Comme de nombreux pays ont maintenant atteint ou dépassé ces objectifs, l’ONUSIDA et l’Organisation mondiale de la Santé (OMS) ont fixé de nouvelles cibles à atteindre d’ici 2025 :

  • 95 % des personnes séropositives connaissent leur statut
  • 95 % des personnes séropositives suivent un traitement contre le VIH
  • 95 % des personnes séropositives sous traitement ont une charge virale indétectable

L’atteinte de ces objectifs en matière de dépistage, d’accès au traitement et d’inhibition virale (charge virale indétectable) permet d’améliorer la santé globale des personnes vivant avec le VIH. Les scientifiques prévoient une espérance de vie quasi normale pour de nombreuses personnes séropositives dont la charge virale est indétectable. De plus, des études rigoureuses ont révélé que les personnes séropositives dont la charge virale était inhibée (grâce au traitement) ne transmettaient pas le virus à leurs partenaires lors des relations sexuelles.

Discrimination et traumatisme historique

Depuis des siècles, les peuples autochtones du Canada vivent aux prises avec les conséquences du racisme et du colonialisme. Déplacés de force de leurs terres ancestrales, ils ont vécu de nombreuses injustices alors que l’État tentait d’effacer leurs langues et leur culture, et ils font encore face à des disparités quant à l’accès aux services. Des politiques nuisibles et génocidaires ont causé des traumatismes transgénérationnels chez les Autochtones, les laissant vulnérables à des problèmes de santé et aux dépendances. Les taux de troubles de santé mentale sont conséquemment élevés de nos jours dans de nombreuses communautés autochtones.

Même si de nombreuses provinces canadiennes ont réussi à progresser vers l’atteinte des objectifs 90-90-90, certaines populations, notamment les Autochtones et les personnes qui utilisent des drogues, ne parviennent pas à avoir la meilleure santé possible.

Nouvelles infections par le VIH au Manitoba

Au Manitoba, des chefs de file de la recherche ont constaté que le nombre de nouveaux cas de VIH diagnostiqués a fait un bond entre 2018 et 2021. Dans le reste du Canada, la plupart des cas de VIH touchent des hommes gais, bisexuels et d’autres hommes ayant des relations sexuelles avec des hommes (hommes gbHARSAH). Au Manitoba, toutefois, les scientifiques ont constaté que 45 % des nouveaux cas de VIH dans la province concernaient des femmes.
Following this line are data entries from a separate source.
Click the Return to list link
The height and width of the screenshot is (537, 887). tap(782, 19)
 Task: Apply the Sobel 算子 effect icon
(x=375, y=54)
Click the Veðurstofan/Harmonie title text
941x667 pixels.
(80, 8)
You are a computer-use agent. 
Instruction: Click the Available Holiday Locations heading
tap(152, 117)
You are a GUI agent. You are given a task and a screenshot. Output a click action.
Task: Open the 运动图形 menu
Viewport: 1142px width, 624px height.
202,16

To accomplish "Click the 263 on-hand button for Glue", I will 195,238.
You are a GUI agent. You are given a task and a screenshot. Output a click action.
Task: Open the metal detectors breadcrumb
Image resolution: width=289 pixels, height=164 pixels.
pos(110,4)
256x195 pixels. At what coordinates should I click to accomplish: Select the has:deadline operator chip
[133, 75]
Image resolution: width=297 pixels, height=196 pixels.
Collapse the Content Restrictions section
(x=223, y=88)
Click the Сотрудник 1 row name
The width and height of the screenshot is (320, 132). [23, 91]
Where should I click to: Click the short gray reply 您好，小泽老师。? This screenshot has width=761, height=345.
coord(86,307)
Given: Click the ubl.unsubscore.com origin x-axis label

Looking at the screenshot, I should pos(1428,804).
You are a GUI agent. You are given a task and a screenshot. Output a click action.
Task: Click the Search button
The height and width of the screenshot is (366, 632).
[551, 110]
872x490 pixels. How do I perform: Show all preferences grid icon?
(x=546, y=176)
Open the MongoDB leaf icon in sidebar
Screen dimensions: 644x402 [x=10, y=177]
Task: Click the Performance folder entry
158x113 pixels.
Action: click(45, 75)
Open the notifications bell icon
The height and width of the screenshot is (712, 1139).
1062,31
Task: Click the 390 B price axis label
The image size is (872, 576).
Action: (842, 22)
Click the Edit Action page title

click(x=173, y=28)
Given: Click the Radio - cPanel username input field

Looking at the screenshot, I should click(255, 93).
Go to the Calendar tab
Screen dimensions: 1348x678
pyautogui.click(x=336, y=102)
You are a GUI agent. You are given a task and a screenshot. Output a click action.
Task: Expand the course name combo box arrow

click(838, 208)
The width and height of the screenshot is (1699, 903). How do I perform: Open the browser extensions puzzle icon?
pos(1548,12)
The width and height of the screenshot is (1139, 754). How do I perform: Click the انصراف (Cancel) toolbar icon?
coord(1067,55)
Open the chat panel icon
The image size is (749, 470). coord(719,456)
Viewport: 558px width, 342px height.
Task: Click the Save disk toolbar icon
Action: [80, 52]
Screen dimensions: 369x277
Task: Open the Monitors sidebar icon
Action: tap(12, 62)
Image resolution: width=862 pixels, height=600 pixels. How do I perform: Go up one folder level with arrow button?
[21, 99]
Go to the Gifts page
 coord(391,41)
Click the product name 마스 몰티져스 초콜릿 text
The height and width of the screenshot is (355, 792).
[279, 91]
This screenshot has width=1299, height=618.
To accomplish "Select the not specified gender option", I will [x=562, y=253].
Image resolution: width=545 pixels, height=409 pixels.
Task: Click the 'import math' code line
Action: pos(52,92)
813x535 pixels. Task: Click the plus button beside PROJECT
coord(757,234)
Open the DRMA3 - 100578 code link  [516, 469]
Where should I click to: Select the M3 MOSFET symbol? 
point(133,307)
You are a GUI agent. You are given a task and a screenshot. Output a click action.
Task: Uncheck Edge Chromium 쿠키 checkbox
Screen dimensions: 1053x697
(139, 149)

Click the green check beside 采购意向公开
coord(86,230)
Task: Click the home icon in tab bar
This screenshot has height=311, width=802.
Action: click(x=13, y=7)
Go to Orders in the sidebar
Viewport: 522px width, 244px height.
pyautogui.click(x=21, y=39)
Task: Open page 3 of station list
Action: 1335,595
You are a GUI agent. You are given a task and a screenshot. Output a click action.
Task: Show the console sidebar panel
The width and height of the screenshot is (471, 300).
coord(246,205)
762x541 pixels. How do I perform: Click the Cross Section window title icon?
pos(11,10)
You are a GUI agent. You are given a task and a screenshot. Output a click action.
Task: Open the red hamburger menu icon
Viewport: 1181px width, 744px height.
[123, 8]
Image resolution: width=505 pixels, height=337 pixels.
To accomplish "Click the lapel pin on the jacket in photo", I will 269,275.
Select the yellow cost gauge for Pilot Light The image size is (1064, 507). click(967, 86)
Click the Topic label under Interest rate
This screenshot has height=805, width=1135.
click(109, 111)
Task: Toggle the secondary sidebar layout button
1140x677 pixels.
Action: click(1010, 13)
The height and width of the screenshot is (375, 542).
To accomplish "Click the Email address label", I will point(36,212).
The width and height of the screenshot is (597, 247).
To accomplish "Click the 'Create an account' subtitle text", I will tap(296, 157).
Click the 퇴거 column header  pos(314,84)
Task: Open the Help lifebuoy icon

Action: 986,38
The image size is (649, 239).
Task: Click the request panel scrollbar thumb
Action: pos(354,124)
De plus, 76 % des personnes récemment diagnostiquées s’identifiaient comme des Autochtones. La plupart des nouveaux diagnostics (61 %) concernaient des personnes s’identifiant comme hétérosexuelles, et 72 % des personnes récemment diagnostiquées disaient s’injecter de la drogue, principalement de la méthamphétamine. Notons aussi que de nombreuses personnes récemment diagnostiquées n’avaient pas de logement stable.

Parmi les personnes diagnostiquées séropositives, les femmes étaient plus susceptibles que les hommes de s’injecter des drogues, d’utiliser la méthamphétamine et de ne pas avoir de logement stable. Ce constat porte à croire que les femmes constituent une population particulièrement vulnérable au Manitoba.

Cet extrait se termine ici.